| DIRECTIONS |
Search the records below for the word "from" and show every line where it occurs.

| DATA EXCERPTS |

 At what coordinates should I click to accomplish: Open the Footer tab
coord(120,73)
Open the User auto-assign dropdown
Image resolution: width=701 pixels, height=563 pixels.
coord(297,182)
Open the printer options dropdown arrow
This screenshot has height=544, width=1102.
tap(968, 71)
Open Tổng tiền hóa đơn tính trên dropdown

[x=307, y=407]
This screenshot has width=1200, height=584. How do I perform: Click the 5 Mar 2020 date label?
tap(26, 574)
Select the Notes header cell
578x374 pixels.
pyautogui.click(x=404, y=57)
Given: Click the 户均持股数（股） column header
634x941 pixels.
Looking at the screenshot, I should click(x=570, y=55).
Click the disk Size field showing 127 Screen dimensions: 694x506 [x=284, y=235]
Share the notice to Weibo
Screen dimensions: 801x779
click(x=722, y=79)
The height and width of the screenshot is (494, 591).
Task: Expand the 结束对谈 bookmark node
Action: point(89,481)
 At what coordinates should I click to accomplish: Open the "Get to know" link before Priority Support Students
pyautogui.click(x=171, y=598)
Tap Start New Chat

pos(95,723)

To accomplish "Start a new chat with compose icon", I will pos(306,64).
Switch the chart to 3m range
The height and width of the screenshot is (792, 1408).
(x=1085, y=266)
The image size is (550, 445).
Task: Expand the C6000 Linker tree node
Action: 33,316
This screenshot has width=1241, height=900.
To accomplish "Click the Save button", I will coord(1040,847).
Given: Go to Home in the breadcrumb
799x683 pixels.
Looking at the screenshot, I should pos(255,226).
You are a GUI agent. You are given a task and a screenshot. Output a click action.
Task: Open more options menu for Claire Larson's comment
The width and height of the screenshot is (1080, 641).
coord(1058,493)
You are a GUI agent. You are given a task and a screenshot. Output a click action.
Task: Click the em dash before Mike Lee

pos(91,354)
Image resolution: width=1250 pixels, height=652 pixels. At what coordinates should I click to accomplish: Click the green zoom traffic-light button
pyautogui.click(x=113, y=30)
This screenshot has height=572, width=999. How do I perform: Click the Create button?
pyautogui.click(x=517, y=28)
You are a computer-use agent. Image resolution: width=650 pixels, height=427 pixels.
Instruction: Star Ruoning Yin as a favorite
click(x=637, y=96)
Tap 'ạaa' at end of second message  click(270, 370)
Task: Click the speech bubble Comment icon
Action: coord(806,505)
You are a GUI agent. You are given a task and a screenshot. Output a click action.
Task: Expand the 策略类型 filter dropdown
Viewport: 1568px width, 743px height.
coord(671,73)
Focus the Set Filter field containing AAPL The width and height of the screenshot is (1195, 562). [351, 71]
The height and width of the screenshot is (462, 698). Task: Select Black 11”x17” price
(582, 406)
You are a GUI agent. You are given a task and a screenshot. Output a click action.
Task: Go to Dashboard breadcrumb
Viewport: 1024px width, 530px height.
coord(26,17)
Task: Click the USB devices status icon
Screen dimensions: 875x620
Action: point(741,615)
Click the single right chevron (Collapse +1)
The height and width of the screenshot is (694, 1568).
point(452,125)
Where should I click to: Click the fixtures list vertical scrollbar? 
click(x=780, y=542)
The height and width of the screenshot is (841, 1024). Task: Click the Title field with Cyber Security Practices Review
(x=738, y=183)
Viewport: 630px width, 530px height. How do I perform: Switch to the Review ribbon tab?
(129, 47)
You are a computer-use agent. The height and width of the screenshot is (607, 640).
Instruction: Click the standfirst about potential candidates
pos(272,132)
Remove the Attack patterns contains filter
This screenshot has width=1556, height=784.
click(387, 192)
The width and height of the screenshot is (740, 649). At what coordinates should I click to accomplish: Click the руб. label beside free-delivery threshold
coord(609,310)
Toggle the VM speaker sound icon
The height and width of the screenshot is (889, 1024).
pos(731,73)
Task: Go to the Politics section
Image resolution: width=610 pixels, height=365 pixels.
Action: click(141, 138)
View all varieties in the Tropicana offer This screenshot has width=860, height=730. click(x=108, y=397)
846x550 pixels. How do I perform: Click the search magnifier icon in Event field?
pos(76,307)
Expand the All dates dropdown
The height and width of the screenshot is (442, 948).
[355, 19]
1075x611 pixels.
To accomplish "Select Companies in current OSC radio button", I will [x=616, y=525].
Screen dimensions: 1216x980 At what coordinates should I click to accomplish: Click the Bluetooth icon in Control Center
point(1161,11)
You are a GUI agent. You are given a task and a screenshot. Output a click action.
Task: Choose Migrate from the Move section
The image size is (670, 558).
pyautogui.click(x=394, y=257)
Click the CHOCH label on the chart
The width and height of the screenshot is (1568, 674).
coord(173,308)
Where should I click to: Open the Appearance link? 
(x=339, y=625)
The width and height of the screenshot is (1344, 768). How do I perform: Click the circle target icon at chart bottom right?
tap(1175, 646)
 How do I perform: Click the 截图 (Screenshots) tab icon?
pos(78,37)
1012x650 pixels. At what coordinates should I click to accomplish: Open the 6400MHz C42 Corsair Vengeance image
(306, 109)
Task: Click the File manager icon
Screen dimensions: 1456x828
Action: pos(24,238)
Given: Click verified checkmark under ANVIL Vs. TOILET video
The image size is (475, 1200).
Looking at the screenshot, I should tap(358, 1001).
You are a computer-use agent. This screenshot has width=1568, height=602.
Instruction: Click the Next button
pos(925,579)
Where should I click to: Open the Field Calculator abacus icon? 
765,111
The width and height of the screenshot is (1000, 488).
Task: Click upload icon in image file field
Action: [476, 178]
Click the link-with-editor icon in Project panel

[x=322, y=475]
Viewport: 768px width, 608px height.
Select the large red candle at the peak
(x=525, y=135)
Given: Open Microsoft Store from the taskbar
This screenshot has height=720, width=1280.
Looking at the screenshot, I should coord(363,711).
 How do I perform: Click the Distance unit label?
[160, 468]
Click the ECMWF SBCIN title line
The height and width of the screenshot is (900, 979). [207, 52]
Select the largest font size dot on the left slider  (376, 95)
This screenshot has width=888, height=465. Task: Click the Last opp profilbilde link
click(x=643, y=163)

| TASK RESULT |
Task: Choose Migrate from the Move section
Given: Open Microsoft Store from the taskbar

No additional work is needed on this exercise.